Security concerns remain central to Central Asia’s hesitation toward deeper integration with Afghanistan. Cross-border trafficking, extremist movements, and instability along the Amu corridor pose risks to regional peace. The Taliban, as the de facto authority, can play a constructive role by committing to joint border monitoring, curbing militant groups that threaten its neighbors, and cooperating on intelligence-sharing mechanisms. If Afghanistan demonstrates its reliability in addressing these concerns, trust will grow, and water cooperation will be reinforced by a foundation of security.
All these developments point toward a larger shift. Afghanistan’s natural place is within Central Asia. Its climate challenges match those of its northern neighbors, and its long-term interests align with the region’s priorities. Central Asia can help Afghanistan stabilize its water use, modernize agriculture, and integrate with regional trade. Afghanistan can offer regulated flows, hydropower potential, and a new market for energy and technology. Moving away from the endless friction associated with Pakistan in the south and stepping into the regional structures of the north is both logical and advantageous.

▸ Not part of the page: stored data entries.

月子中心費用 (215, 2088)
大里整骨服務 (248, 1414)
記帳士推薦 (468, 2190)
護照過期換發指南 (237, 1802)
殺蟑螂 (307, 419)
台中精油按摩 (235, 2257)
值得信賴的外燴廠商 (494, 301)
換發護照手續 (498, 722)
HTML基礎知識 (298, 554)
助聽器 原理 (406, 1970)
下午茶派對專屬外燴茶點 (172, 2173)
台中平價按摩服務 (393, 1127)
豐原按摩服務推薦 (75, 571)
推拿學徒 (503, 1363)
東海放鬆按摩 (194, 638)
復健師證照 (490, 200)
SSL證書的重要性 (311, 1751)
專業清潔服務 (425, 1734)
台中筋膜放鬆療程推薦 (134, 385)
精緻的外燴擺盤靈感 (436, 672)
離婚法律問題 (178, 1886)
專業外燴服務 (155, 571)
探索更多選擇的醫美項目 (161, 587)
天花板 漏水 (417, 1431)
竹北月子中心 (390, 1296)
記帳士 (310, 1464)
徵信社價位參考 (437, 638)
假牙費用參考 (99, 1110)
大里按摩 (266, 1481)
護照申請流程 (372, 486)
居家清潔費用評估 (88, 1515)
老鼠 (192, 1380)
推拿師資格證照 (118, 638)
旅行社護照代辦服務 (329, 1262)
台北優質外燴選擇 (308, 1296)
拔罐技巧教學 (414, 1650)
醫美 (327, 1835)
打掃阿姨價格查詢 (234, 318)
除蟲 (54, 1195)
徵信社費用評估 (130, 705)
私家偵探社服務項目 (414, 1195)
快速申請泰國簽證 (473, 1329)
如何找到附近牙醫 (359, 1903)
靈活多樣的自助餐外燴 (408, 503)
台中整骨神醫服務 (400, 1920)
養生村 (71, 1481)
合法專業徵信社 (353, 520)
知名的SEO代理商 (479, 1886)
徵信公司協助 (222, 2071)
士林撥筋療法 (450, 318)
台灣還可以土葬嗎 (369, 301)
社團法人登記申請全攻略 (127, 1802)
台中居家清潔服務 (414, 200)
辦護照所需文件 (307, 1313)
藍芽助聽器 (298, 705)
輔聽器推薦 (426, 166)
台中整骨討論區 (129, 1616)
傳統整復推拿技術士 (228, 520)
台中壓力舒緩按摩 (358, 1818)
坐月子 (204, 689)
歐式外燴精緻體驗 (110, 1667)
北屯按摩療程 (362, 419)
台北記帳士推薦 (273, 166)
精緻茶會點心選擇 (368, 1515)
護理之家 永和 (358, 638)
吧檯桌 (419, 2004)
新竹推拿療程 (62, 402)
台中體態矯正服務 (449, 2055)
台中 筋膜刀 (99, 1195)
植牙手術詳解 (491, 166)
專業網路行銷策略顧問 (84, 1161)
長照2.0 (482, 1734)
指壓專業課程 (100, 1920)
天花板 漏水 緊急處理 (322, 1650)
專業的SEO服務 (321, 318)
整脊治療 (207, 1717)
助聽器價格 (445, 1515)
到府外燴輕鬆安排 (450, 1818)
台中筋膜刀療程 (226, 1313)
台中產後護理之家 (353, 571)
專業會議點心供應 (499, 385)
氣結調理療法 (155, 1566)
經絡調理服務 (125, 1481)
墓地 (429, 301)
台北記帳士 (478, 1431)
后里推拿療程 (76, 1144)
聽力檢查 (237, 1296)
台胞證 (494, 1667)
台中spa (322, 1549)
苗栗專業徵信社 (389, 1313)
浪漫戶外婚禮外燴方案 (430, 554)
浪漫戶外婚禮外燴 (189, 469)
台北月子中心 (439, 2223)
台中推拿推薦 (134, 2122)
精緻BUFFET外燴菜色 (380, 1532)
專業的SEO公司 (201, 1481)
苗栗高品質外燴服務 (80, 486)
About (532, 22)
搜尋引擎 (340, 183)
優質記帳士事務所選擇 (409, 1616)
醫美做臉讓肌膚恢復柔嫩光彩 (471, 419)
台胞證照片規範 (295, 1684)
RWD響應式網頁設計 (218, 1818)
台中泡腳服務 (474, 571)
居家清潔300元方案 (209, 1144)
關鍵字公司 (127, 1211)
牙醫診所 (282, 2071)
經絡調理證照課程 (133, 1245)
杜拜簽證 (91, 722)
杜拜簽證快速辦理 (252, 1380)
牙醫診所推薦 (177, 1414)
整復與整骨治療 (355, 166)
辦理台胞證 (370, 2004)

Beyond water and energy, integration offers significant economic dividends. Afghanistan’s northern provinces can become a hub for agricultural exports, hydropower trade, and transit routes linking Central Asia to South Asia. Coordinated infrastructure projects—roads, railways, and transmission lines—would reduce costs and open new markets. Regional investment in Afghanistan’s modernization would not only stabilize its economy but also expand Central Asia’s access to diversified trade corridors, creating a win‑win dynamic that strengthens resilience against external shocks.
This is the moment to shape a shared water future. A future in which Afghanistan is not an unpredictable upstream actor, but a constructive partner. A future in which development in Afghanistan is aligned with water security in the entire region. Central Asia has the experience and tools. Afghanistan has the need and potential. What has been missing is the choice to move forward together. Now is the time to make that choice. A shared water future, reinforced by security cooperation and economic integration, can be the bridge that brings Afghanistan fully into Central Asia.
The views expressed in this article are those of the author and do not necessarily reflect the official policy or position of the publication, its affiliates, or any other organizations mentioned.